━━━ Records to use

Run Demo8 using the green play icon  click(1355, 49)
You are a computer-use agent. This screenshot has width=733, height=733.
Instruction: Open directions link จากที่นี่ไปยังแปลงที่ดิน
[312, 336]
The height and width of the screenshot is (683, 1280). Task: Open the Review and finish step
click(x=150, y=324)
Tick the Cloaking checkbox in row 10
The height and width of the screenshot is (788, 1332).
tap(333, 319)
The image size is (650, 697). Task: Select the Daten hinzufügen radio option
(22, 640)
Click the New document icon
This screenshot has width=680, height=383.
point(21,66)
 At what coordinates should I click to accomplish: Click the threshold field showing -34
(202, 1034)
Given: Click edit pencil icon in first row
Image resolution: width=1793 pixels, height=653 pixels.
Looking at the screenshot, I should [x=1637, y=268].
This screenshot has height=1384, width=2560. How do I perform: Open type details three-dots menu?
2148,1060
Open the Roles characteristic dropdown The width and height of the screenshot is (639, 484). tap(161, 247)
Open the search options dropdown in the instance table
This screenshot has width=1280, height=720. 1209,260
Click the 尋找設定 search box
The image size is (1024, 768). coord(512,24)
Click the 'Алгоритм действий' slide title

━━━━━━

Reproduce all of the records above line for line, with no changes.

Response to the task:
Run Demo8 using the green play icon  click(1355, 49)
You are a computer-use agent. This screenshot has width=733, height=733.
Instruction: Open directions link จากที่นี่ไปยังแปลงที่ดิน
[312, 336]
The height and width of the screenshot is (683, 1280). Task: Open the Review and finish step
click(x=150, y=324)
Tick the Cloaking checkbox in row 10
The height and width of the screenshot is (788, 1332).
tap(333, 319)
The image size is (650, 697). Task: Select the Daten hinzufügen radio option
(22, 640)
Click the New document icon
This screenshot has width=680, height=383.
point(21,66)
 At what coordinates should I click to accomplish: Click the threshold field showing -34
(202, 1034)
Given: Click edit pencil icon in first row
Image resolution: width=1793 pixels, height=653 pixels.
Looking at the screenshot, I should [x=1637, y=268].
This screenshot has height=1384, width=2560. How do I perform: Open type details three-dots menu?
2148,1060
Open the Roles characteristic dropdown The width and height of the screenshot is (639, 484). tap(161, 247)
Open the search options dropdown in the instance table
This screenshot has width=1280, height=720. 1209,260
Click the 尋找設定 search box
The image size is (1024, 768). coord(512,24)
Click the 'Алгоритм действий' slide title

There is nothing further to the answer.